À noite foram Câmara Municipal e entregaram ao presidente do legislativo, Wellington da Farmácia, um documento pedido ajuda aos vereadores. O advogado das 2500 famílias que ocupam o Vila Soma, Alexandre Mandl, fala que se espera do legislativo o papel de fiscalização, intermediação e também a elaboração de projetos de lei.
O presidente da Câmara representantes dos moradores no plenário e o documento entregue foi lido aos demais vereadores presentes. A presidência se comprometeu a tratar o assunto dos moradores e tratou como um tema de relevância.
O protesto desta terça-feira foi considero exemplo pela Polícia Militar. O major Waldemir Guimarães disse que não houve incidentes.

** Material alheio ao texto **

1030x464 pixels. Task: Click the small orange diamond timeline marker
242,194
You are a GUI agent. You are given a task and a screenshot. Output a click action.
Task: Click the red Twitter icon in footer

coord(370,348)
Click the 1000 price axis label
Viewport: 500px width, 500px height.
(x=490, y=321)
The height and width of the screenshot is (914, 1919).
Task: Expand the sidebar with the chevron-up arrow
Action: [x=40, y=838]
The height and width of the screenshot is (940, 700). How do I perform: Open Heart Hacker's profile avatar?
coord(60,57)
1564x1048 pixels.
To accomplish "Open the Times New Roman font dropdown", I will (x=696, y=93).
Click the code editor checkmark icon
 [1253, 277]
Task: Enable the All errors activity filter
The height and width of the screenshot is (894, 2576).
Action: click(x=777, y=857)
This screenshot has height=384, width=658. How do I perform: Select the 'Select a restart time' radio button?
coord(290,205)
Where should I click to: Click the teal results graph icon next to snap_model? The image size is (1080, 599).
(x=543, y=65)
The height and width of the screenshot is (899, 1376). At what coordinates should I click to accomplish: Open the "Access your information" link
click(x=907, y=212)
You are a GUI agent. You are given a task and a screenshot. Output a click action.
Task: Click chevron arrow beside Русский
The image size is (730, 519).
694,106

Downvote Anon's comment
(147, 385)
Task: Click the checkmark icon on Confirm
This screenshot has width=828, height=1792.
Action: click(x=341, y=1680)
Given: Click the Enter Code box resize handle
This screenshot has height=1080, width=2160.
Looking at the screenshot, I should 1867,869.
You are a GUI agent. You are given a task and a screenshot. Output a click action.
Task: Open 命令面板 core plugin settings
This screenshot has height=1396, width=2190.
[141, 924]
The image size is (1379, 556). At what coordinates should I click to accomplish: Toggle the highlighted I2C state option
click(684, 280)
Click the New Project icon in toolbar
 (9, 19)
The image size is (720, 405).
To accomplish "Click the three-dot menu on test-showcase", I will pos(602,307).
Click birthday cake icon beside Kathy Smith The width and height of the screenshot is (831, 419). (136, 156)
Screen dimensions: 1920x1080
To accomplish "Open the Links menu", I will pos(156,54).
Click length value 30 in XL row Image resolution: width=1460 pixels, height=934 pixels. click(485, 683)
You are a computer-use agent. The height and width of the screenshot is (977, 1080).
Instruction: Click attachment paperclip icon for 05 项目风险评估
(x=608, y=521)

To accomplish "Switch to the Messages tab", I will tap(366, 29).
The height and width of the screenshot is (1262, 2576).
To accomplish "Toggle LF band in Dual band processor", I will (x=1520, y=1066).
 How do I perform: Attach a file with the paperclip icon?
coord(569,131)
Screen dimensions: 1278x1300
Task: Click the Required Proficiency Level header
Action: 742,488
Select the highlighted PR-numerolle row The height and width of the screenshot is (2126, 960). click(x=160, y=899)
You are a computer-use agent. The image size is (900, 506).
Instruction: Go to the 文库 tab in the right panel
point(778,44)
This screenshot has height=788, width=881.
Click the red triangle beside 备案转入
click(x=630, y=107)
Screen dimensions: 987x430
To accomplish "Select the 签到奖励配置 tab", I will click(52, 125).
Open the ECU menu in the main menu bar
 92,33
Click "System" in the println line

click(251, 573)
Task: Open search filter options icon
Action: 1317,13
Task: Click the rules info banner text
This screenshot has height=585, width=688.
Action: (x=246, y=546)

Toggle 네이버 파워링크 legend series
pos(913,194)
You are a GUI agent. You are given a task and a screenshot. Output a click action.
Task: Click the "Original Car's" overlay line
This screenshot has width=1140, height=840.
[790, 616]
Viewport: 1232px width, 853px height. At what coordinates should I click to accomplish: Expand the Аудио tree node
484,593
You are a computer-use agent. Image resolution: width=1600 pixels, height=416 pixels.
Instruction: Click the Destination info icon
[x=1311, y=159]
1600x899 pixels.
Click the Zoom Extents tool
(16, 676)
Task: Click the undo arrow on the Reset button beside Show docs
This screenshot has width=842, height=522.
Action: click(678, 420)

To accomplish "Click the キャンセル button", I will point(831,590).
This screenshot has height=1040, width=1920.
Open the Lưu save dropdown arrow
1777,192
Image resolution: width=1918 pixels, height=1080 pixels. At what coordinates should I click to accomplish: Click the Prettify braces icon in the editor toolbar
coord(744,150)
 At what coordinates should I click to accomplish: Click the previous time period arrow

Esse foi o segundo protesto referente a situação da Vila Soma. O primeiro foi na semana passada, quando dois PMs ficaram feridos durante confronto entre manifestantes e policiais, além de três prisões.
Uma nova manifestação esta marcada para sexta-feira, quando o grupo deve se reunir na prefeitura para uma audiência sobre o caso.
O prazo para desocupação na Vila Soma termina no dia 03 de março.